• _INSTRUCTIONS FOR THE TASK_:
If a line of the records contains the string "will", copy it out.

• _MATERIAL PROVIDED_:
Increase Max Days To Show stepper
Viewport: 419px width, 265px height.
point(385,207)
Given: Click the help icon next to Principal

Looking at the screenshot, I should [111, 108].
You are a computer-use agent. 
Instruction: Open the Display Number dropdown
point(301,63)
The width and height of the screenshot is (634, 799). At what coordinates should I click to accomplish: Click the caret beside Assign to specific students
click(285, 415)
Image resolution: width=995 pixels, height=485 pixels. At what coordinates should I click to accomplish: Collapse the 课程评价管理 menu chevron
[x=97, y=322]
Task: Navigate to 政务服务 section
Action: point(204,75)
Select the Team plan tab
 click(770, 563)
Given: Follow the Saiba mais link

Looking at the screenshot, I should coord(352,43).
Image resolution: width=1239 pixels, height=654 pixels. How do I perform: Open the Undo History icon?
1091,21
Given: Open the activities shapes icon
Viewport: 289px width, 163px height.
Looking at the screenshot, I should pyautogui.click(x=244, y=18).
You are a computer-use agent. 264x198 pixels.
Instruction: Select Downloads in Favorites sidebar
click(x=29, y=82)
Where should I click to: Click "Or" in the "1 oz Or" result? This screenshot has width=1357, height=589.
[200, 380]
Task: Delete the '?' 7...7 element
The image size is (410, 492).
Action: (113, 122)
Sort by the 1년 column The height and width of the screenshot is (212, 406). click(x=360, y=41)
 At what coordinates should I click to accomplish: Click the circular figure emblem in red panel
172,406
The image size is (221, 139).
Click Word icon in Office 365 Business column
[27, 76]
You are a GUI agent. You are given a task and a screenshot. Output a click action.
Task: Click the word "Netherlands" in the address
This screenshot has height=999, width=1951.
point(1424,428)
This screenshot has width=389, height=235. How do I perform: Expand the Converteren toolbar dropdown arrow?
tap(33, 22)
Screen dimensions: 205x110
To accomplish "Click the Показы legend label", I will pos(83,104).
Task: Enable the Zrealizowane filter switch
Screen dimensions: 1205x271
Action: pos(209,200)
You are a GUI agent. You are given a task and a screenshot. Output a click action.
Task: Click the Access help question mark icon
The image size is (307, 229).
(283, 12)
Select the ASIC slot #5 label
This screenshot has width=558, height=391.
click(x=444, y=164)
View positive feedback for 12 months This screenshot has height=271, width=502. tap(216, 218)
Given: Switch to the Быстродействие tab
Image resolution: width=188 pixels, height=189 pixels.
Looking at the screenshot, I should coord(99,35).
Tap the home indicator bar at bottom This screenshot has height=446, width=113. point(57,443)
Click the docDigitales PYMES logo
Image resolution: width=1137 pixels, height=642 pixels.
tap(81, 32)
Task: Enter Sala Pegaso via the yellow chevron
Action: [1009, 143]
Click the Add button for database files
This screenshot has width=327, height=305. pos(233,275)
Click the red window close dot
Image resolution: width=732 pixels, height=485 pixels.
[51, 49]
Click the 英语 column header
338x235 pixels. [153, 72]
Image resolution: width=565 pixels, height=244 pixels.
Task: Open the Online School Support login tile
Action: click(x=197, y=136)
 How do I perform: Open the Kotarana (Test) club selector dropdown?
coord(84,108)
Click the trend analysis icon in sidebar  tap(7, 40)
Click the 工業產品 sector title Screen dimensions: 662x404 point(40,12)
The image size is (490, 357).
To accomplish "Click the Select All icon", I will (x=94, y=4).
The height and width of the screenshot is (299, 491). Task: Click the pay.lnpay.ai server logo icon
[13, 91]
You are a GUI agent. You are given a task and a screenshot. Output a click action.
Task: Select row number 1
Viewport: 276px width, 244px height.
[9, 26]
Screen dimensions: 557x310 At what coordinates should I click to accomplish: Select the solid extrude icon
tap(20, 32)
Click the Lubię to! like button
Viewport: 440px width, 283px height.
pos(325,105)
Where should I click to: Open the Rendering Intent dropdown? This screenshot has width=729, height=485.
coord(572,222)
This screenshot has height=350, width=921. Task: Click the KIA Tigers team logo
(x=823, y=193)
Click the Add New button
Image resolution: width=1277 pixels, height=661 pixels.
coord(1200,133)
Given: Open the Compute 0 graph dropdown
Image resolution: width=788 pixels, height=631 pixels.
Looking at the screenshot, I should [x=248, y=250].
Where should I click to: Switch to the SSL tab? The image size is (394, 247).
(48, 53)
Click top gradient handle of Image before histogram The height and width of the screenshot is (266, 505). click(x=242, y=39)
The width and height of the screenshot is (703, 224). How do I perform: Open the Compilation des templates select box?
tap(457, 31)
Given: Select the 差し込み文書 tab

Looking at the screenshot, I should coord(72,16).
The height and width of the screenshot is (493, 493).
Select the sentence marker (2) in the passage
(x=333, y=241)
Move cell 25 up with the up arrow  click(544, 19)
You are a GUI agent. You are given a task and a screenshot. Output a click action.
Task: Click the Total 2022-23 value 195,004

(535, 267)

• _THE COMPLETED TASK_:
To accomplish "Click the Показы legend label", I will pos(83,104).
To accomplish "Click the Select All icon", I will (x=94, y=4).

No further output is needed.